> _Available data_:

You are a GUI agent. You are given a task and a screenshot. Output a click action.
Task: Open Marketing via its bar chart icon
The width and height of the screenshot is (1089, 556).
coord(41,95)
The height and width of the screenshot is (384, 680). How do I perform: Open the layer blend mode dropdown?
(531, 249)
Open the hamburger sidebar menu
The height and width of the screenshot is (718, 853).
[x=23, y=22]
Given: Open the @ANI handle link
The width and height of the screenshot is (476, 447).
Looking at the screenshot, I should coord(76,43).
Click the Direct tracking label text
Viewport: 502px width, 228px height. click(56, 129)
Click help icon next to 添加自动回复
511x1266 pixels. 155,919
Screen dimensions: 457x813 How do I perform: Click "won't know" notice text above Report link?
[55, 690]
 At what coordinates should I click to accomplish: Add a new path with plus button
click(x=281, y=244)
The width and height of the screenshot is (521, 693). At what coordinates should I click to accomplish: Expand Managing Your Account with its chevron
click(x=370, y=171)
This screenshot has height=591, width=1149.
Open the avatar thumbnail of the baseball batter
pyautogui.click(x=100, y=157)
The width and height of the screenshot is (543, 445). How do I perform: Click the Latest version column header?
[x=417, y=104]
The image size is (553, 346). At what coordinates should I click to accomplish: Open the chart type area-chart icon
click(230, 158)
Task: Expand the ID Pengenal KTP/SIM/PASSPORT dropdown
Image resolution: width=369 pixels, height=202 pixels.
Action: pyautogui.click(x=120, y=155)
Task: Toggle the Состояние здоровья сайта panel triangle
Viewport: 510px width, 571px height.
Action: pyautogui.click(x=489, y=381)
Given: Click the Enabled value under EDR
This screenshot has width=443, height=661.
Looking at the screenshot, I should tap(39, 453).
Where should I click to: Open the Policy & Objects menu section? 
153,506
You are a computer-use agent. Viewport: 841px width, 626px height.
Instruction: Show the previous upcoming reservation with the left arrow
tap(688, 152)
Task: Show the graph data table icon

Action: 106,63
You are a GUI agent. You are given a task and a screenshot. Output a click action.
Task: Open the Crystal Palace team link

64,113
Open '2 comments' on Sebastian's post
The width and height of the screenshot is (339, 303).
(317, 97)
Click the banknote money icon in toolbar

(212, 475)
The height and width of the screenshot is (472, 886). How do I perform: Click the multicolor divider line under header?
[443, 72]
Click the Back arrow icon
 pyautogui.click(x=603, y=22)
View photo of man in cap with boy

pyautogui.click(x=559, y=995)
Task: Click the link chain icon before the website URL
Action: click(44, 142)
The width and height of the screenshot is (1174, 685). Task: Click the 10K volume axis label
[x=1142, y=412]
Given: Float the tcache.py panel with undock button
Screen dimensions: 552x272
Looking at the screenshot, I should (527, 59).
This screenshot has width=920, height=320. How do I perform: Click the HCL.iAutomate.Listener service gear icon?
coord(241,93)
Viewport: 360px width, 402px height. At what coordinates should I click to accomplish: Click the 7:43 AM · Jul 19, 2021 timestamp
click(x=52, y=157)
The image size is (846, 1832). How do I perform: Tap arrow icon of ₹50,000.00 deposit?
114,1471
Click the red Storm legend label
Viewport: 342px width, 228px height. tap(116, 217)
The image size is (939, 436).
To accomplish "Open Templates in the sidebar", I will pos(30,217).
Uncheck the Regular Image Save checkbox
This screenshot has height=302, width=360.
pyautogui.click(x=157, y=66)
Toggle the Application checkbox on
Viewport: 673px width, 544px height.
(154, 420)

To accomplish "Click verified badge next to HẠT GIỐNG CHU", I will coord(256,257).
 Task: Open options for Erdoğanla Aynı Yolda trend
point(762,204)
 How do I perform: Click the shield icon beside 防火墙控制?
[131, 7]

> _What is needed_: Above are the records; print exactly the lines from the line with "Viewport: 360px width, 402px" to the line with "Uncheck the Regular Image Save checkbox", including both, and nothing else.

> _Written answer_:
Viewport: 360px width, 402px height. At what coordinates should I click to accomplish: Click the 7:43 AM · Jul 19, 2021 timestamp
click(x=52, y=157)
The image size is (846, 1832). How do I perform: Tap arrow icon of ₹50,000.00 deposit?
114,1471
Click the red Storm legend label
Viewport: 342px width, 228px height. tap(116, 217)
The image size is (939, 436).
To accomplish "Open Templates in the sidebar", I will pos(30,217).
Uncheck the Regular Image Save checkbox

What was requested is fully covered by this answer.